Thinking attention weights are an explanation. They show where a token drew information from, which is part of the computation, not a guaranteed account of why the model produced its output (the same caution the AI Foundations attention lesson raises).

Skipping the scaling. Unscaled affinities make softmax saturate and the gradients vanish. Dividing by sqrt(dimension) is small but load-bearing, the same lesson about keeping activations in a trainable range from the BatchNorm lesson.

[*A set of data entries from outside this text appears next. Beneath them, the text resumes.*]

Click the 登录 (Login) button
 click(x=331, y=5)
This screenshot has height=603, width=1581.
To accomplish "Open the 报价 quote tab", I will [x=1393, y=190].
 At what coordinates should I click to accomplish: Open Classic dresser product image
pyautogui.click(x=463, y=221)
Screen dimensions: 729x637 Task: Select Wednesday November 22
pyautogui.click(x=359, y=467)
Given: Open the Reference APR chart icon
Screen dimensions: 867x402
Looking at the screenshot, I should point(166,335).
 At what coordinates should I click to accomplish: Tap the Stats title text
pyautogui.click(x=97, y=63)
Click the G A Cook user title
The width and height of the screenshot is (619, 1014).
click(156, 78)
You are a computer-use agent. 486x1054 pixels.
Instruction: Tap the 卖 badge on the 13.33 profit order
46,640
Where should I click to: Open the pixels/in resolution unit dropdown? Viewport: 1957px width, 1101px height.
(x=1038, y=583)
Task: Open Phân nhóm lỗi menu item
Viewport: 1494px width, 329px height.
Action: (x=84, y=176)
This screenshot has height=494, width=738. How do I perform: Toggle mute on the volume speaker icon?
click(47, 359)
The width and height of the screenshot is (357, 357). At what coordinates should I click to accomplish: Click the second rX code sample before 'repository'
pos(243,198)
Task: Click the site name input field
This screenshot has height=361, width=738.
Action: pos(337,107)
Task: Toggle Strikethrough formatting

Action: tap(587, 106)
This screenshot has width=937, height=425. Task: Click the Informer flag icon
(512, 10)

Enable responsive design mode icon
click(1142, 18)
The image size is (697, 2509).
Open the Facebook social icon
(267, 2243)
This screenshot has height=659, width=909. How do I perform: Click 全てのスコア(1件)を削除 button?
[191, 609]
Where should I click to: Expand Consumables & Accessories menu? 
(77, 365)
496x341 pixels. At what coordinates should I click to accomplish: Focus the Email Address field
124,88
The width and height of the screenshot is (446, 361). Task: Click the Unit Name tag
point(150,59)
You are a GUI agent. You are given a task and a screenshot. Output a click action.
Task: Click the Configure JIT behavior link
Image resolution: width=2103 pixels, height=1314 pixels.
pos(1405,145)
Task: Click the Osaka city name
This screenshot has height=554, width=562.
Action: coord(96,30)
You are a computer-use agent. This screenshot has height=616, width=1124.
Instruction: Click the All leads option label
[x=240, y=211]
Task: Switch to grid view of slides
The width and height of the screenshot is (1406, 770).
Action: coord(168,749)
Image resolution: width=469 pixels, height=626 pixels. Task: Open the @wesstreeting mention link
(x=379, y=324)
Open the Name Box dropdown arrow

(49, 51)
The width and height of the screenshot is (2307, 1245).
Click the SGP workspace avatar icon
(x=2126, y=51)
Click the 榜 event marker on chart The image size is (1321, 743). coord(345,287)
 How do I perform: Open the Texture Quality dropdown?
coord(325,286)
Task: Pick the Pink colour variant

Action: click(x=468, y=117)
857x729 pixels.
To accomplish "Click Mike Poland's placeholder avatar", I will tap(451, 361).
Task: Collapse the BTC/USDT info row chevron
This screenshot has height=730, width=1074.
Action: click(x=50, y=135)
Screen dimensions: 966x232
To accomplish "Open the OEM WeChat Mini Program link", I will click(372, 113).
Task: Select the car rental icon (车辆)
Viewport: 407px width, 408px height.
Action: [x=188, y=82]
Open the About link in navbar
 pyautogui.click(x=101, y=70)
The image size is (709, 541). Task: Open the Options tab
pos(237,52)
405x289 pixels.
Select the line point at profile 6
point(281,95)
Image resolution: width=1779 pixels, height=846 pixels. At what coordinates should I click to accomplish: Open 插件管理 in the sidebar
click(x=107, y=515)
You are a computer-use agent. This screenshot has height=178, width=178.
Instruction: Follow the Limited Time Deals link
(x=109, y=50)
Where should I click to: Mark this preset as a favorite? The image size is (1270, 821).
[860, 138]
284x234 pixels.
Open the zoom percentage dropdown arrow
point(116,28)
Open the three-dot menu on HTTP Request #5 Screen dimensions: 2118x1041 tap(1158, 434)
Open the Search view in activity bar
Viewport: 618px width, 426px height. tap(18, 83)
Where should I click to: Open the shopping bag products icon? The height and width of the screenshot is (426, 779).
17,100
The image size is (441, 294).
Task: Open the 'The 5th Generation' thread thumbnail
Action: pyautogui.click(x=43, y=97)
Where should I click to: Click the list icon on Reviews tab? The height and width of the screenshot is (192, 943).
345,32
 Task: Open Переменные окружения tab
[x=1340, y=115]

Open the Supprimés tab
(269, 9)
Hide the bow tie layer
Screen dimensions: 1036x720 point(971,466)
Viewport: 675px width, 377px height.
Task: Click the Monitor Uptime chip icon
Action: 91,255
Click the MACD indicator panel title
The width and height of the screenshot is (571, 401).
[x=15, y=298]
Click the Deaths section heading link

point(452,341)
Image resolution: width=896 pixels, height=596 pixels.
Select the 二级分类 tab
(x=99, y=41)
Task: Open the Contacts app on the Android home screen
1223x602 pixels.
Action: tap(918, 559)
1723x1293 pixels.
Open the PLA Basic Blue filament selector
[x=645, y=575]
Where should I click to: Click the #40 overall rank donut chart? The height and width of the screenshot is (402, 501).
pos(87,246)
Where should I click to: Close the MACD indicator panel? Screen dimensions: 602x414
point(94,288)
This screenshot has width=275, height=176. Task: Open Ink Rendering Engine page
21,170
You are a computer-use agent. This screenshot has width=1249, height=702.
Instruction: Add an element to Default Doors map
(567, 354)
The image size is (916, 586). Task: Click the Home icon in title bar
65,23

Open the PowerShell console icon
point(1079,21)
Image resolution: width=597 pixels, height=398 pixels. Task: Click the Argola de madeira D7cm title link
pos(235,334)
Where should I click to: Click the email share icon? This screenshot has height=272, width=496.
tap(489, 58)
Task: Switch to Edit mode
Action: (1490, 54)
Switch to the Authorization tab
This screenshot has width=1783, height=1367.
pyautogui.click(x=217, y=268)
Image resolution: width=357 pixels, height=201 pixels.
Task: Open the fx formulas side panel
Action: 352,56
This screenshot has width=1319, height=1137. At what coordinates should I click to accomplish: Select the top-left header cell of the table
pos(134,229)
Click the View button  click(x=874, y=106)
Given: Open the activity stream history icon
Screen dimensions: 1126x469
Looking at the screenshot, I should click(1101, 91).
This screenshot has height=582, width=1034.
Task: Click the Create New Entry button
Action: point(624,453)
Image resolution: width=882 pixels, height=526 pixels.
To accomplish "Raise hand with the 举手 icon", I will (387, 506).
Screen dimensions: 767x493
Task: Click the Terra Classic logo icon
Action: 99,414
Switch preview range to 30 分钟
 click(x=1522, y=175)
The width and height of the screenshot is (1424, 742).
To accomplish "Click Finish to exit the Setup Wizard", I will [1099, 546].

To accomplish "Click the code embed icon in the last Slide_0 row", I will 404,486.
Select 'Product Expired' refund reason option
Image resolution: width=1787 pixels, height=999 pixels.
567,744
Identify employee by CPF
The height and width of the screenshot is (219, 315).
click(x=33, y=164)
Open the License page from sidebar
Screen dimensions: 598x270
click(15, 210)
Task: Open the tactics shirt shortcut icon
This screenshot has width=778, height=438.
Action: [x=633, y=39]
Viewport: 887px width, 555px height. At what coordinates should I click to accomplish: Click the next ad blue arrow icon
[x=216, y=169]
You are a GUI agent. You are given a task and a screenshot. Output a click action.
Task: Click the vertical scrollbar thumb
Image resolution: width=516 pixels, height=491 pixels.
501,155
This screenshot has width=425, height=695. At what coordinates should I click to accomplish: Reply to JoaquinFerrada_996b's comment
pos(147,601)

  • Self-attention lets each token gather information from the earlier tokens, with learned, data-dependent weights. Each token emits a query and a key; the dot product of one token’s query with another’s key is their affinity, and softmax turns a token’s affinities into weights for a weighted sum of the others’ values.
  • The causal mask is what makes it a GPT. Affinities to future positions are set to negative infinity before softmax, so every token attends only to itself and the past. Worked once: token 2 with raw affinities [1, 1, 5] masks the future to get weights [0.5, 0.5, 0], then blends the past values, ignoring the high-affinity future token entirely.
  • This is the core of every large language model. Learned, content-based routing (each token choosing who to listen to) is what made transformers beat the averaging, recurrent, and convolutional models before them. The query/key/value projections are trained, and scaling the affinities by 1/sqrt(dimension) keeps the softmax trainable.

You have built the heart of the transformer: a single self-attention computation. The next lesson assembles it into the full GPT, many attention heads in parallel, stacked into blocks with the feed-forward layers and normalization from earlier phases, and trains the whole thing to generate text, the last build of the track.